⟨

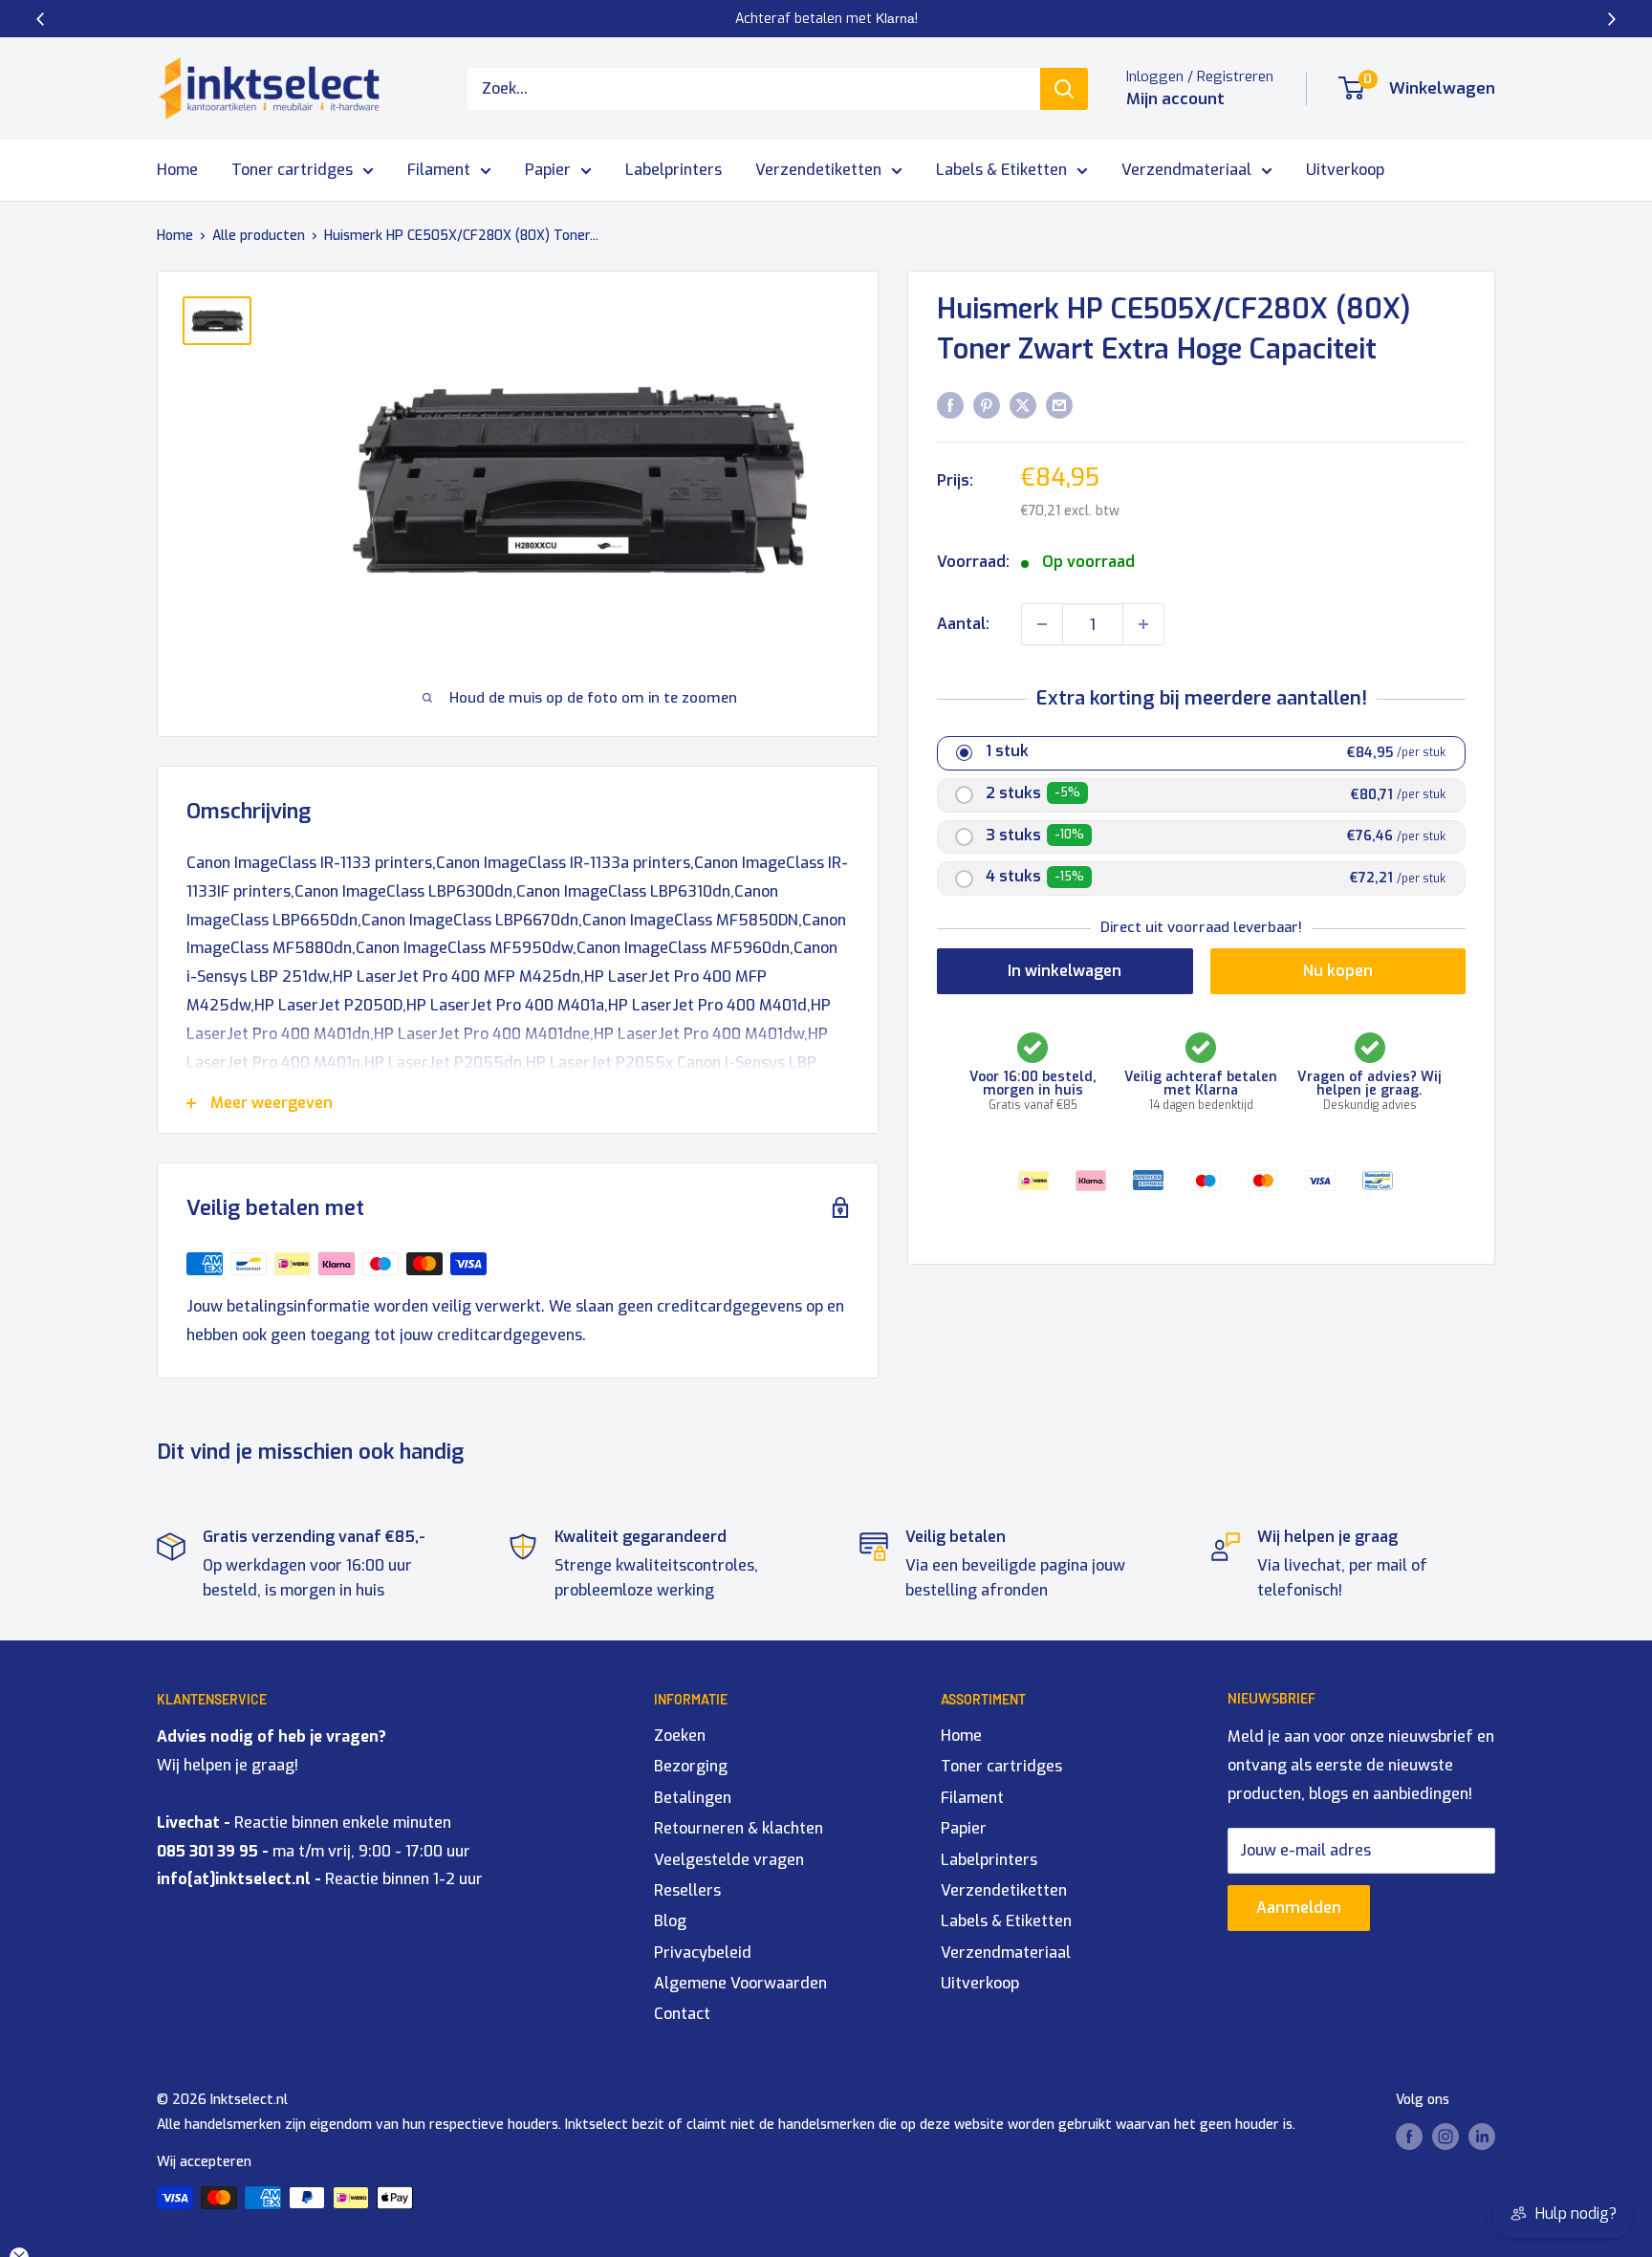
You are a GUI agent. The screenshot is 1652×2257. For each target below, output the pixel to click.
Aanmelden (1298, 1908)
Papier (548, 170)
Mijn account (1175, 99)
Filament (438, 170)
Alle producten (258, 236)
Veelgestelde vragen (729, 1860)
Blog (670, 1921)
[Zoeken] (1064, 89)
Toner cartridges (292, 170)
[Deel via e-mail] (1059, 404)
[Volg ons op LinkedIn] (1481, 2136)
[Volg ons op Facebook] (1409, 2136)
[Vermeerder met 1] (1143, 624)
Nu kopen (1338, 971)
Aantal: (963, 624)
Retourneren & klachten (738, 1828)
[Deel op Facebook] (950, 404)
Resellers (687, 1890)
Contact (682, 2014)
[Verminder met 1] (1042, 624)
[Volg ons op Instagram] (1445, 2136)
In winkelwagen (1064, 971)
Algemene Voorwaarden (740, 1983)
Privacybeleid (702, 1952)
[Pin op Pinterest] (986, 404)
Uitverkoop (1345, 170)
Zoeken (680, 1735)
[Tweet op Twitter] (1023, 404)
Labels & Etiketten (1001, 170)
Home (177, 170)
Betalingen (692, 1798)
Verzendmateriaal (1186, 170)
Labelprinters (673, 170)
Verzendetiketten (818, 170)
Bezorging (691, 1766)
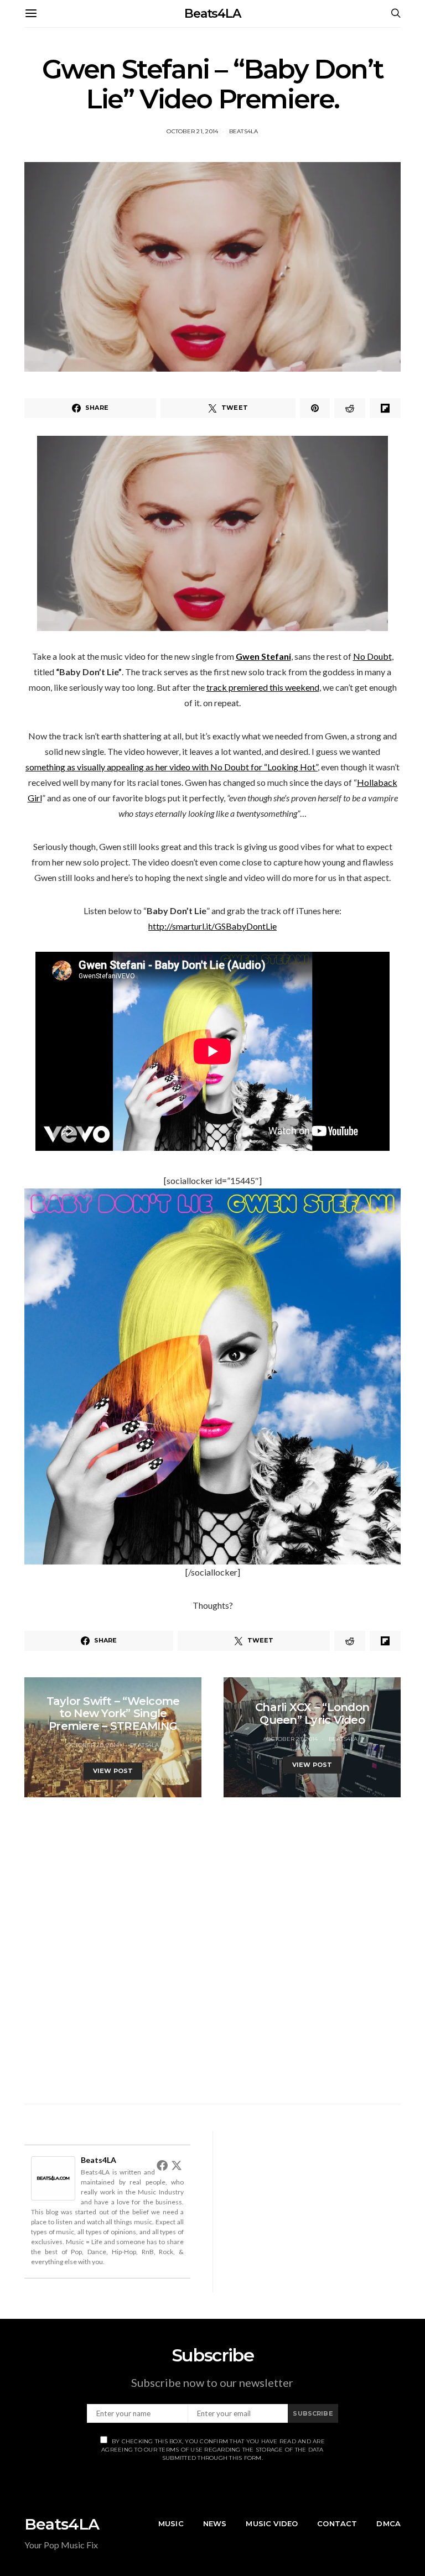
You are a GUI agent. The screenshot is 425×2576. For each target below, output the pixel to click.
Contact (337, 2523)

⟩

• [What is required] Set out every record exactly, images excluded.

• [Task solution]
You are a GUI agent. The screenshot is 1652×2257. For each target below, output the pixel to click.
Aanmelden (1298, 1908)
Papier (548, 170)
Mijn account (1175, 99)
Filament (438, 170)
Alle producten (258, 236)
Veelgestelde vragen (729, 1860)
Blog (670, 1921)
[Zoeken] (1064, 89)
Toner cartridges (292, 170)
[Deel via e-mail] (1059, 404)
[Volg ons op LinkedIn] (1481, 2136)
[Volg ons op Facebook] (1409, 2136)
[Vermeerder met 1] (1143, 624)
Nu kopen (1338, 971)
Aantal: (963, 624)
Retourneren & klachten (738, 1828)
[Deel op Facebook] (950, 404)
Resellers (687, 1890)
Contact (682, 2014)
[Verminder met 1] (1042, 624)
[Volg ons op Instagram] (1445, 2136)
In winkelwagen (1064, 971)
Algemene Voorwaarden (740, 1983)
Privacybeleid (702, 1952)
[Pin op Pinterest] (986, 404)
Uitverkoop (1345, 170)
Zoeken (680, 1735)
[Tweet op Twitter] (1023, 404)
Labels & Etiketten (1001, 170)
Home (177, 170)
Betalingen (692, 1798)
Verzendmateriaal (1186, 170)
Labelprinters (673, 170)
Verzendetiketten (818, 170)
Bezorging (691, 1766)
You are a GUI agent. The screenshot is 425×2576. For each target below, output the pixel to click.
Contact (337, 2523)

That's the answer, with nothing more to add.